**EXTRACTED DATA**
+---+

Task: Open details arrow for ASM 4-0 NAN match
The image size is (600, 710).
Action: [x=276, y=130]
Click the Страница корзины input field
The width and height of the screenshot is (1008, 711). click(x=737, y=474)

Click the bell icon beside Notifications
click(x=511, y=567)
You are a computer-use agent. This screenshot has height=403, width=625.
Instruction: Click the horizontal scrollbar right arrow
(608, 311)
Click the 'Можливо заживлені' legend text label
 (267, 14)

+---+

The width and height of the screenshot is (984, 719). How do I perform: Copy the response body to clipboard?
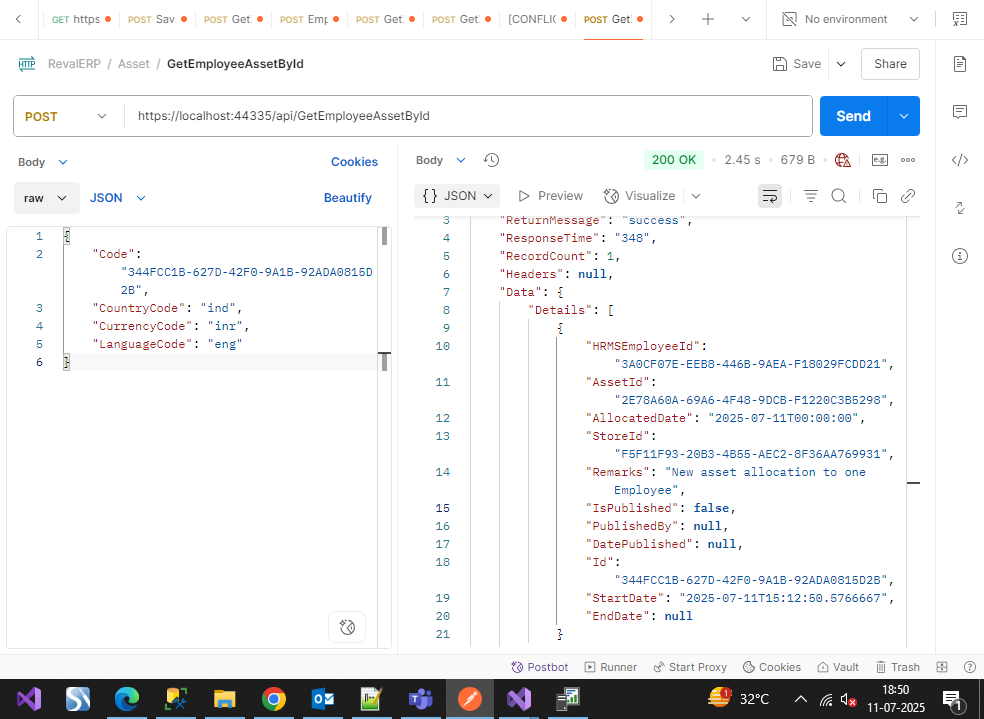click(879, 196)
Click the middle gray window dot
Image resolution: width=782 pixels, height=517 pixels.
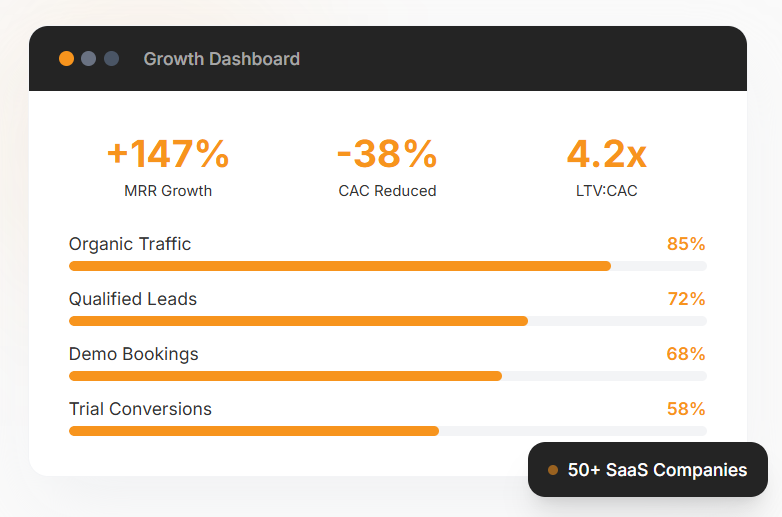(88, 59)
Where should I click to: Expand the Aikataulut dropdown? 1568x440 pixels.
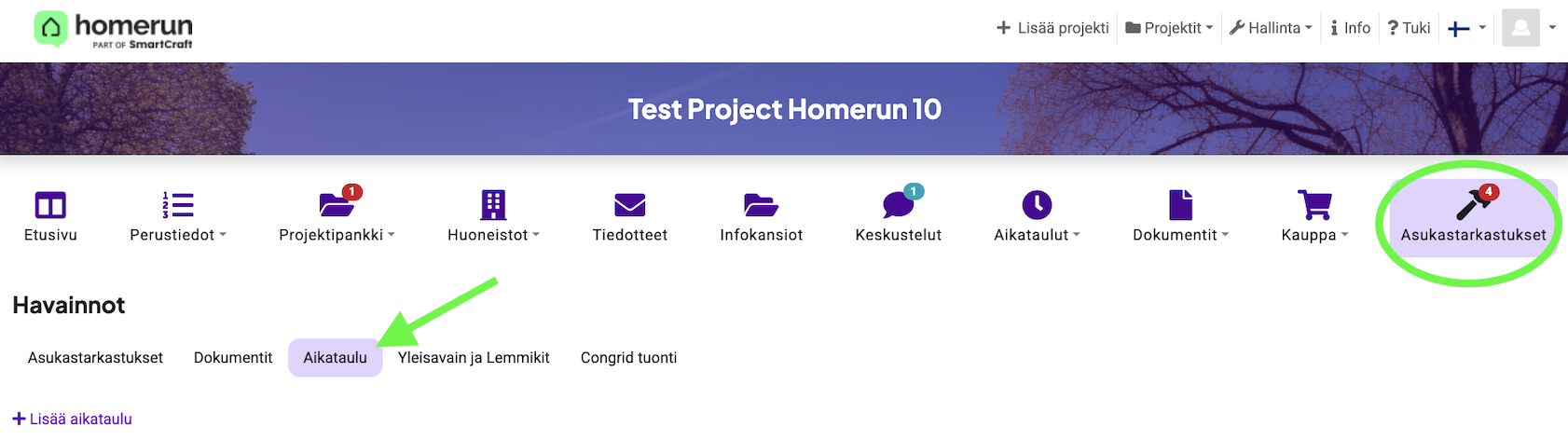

+---+

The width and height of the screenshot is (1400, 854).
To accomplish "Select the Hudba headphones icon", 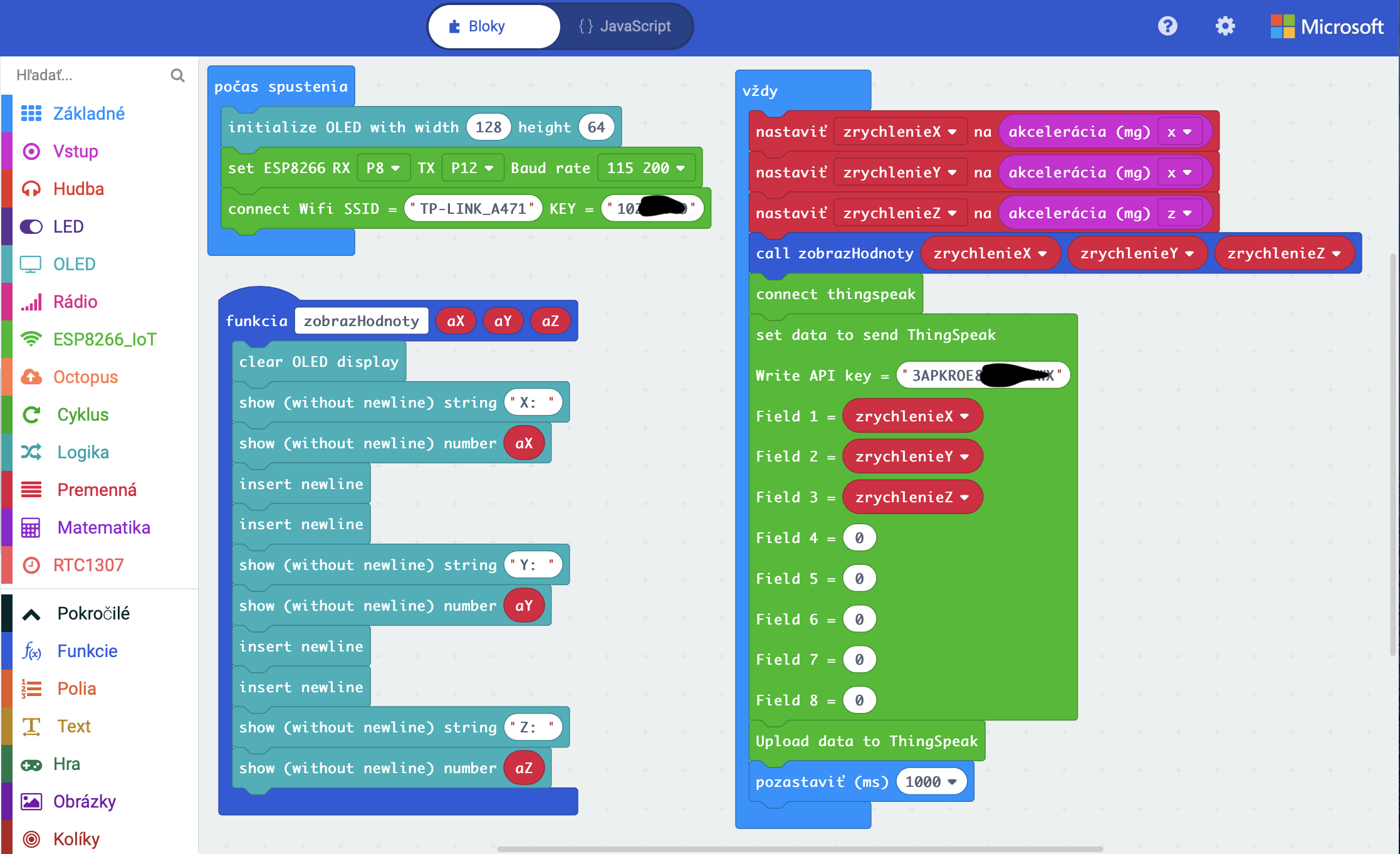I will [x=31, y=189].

+---+

Can you copy out only the lines starting with the line containing "Click the middle gray window dot" and going on through the line containing "Where should I", requests included, and shift every coordinate in their answers up by 44? Leave the pictures out.

Click the middle gray window dot
Image resolution: width=782 pixels, height=517 pixels.
(132, 103)
Where should I click to: Expand the Aikataulut dropdown? 1568x440 pixels.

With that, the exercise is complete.